What may be required to align with this directive, who exactly is affected, and how can conducting due diligence help? This article examines the specifics of the new directive, including potential due diligence requirements, navigating negative impacts in your supply chain, and ongoing requirements.
An overview of the EUCSDDD
While this latest directive is a significant step up in how the EU bloc attempts to foster sustainable and responsible corporate behavior, this is the latest evolution of ESG- and supply chain-focused laws that have come into place over the last few years. The roots of the current directive were laid long ago, with EU regulations first requesting voluntary reporting on ESG factors, then compelling mandatory reporting. The time has come to switch to compelling due diligence to confirm the validity of reporting, which—along with the change to evaluating a company’s whole value chain—is a significant evolution in how ESG goals are approached across the bloc. Prior to the EUCSDDD, the German Supply Chain Due Diligence Act (SCDDA), which took effect January 1, compelled firms over a certain size (3,000 employees based in Germany at present, with organizations with more than 1,000 employees coming into scope in 2024) to establish risk management systems and preventive measures in their supply chains against issues like child labor, forced labor, and soil pollution.
While the German SCDDA is wide-ranging and affects any company with enough employees within the country, it’s still a law passed at a national level as opposed to an EU-wide regulation. There have been previous ESG initiatives across the EU; however, these have either been sectoral—like the Conflict Minerals Regulation or Deforestation Regulation, which mandates supply chain due diligence for imports of specific metals or wood—or have been mainly focused on classifying and reporting risks, like the Sustainable Finance Disclosure Regulation or Taxonomy Regulation. In contrast, the EUCSDDD goes beyond simply identifying or classifying risks. Affected companies are required to not only identify but also take steps to prevent, end, or at least mitigate, activities that can harm human rights or the environment. Where previous acts were limited in scope to the subject company itself and its suppliers, the EUCSDDD requires companies to cover for human rights and environmental issues “throughout the life-cycle of production and sale and waste management of product or provision of services, at the level of own operations, subsidiaries and in value chain.”
While the human rights elements of the directive focus on areas that have often been focused on bylaws at a national level (like modern slavery and child labor), the environmental elements of the EUCSDDD are unlike anything passed before. The current wording of the proposal requires companies to implement plans to help keep global warming within 1.5 degrees Celsius, and large companies with over 100 employees will have director bonuses directly tied to how well they keep to this target.

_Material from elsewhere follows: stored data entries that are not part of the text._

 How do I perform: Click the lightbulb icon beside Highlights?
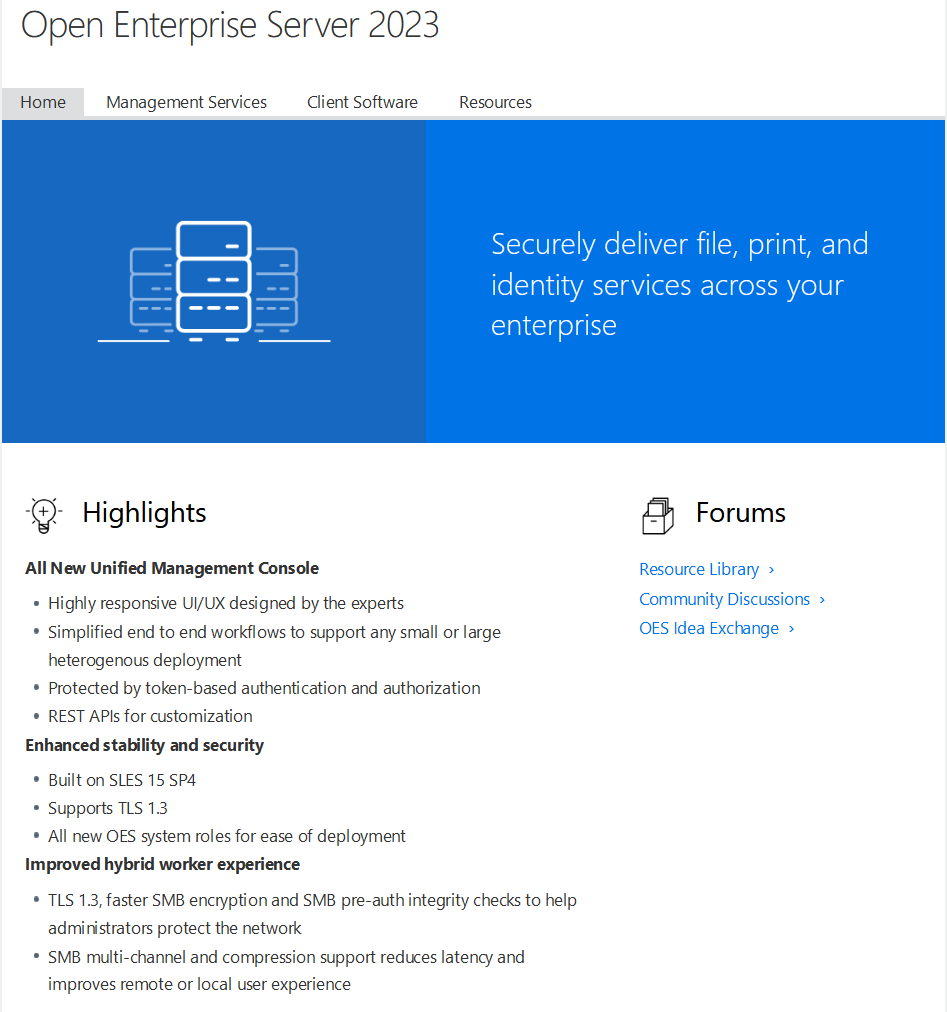(x=43, y=513)
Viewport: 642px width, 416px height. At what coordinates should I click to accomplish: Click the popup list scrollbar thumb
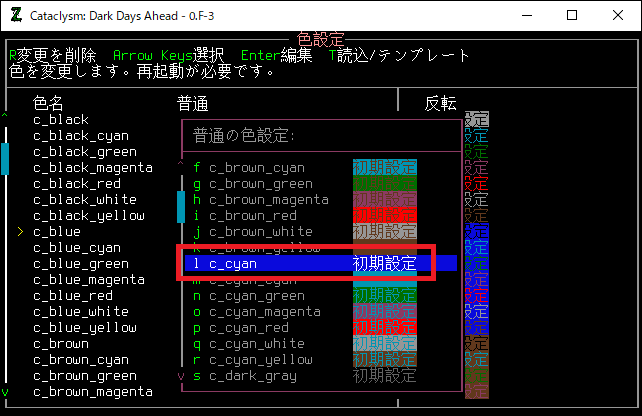181,206
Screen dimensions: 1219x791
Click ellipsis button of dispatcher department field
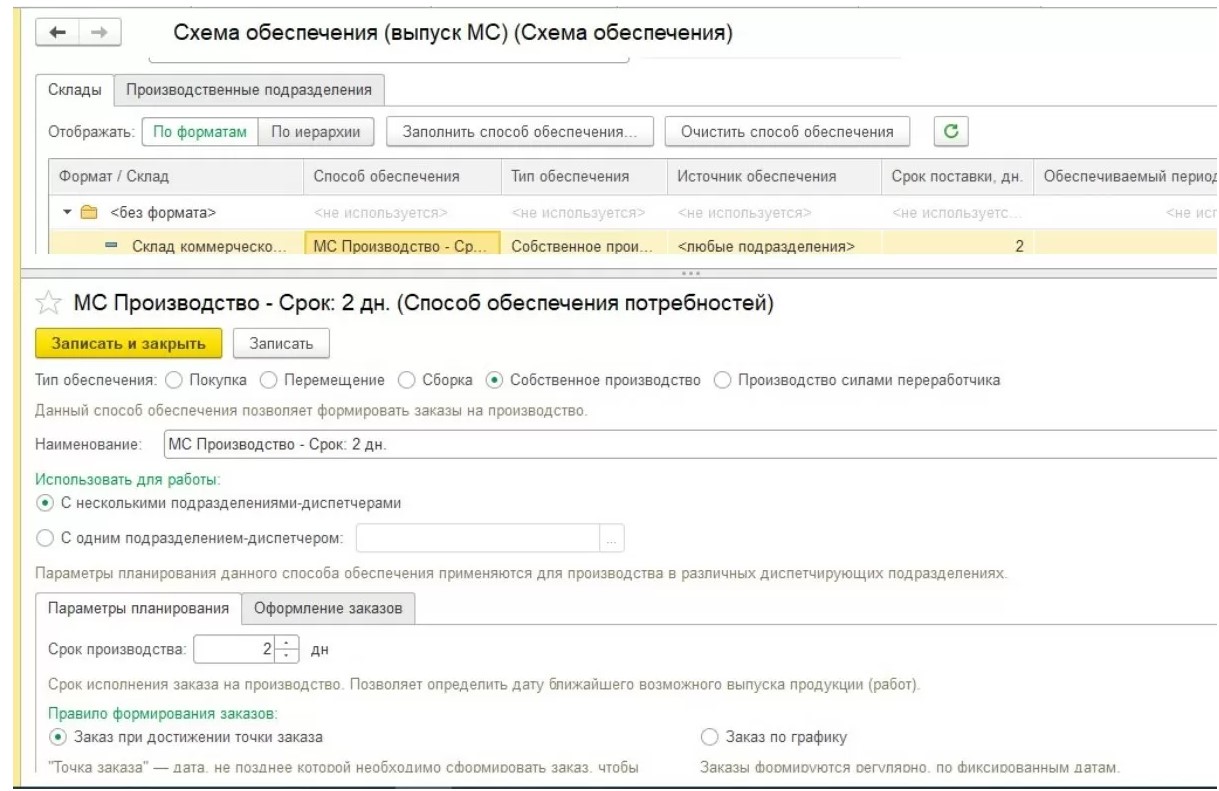[612, 539]
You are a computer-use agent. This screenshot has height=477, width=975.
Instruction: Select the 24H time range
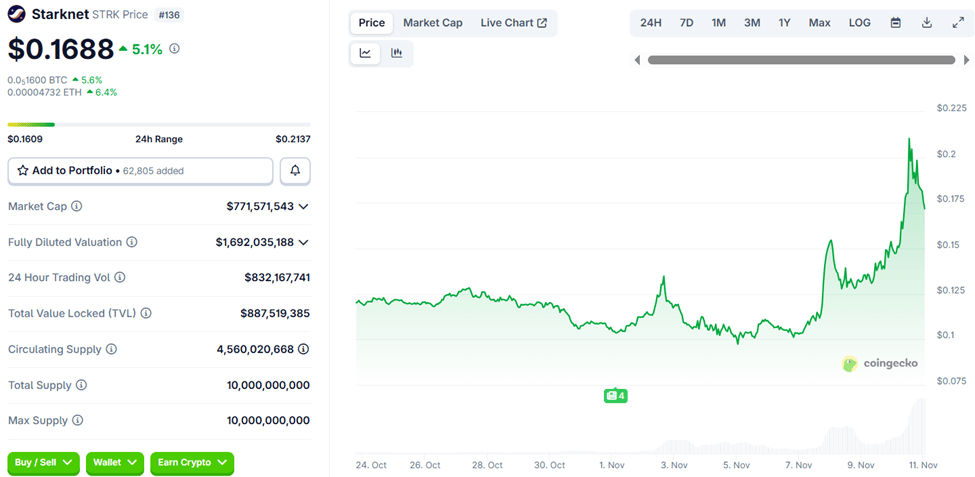(651, 23)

It’s not just the requirements that are comprehensive, but the potential punishment for failure too. The current wording of the directive outlines “consequences including civil liability for those companies that cause or contribute to harm by failing to carry out due diligence.” Those consequences include bans on participating in public procurement, goods being taken off the market, or fines of at least 5% of net worldwide turnover. Given that the directive also states a commitment to “ensuring that those affected by a failure to respect this duty have access to justice and legal remedies,” the potential for civil liability is a real scenario.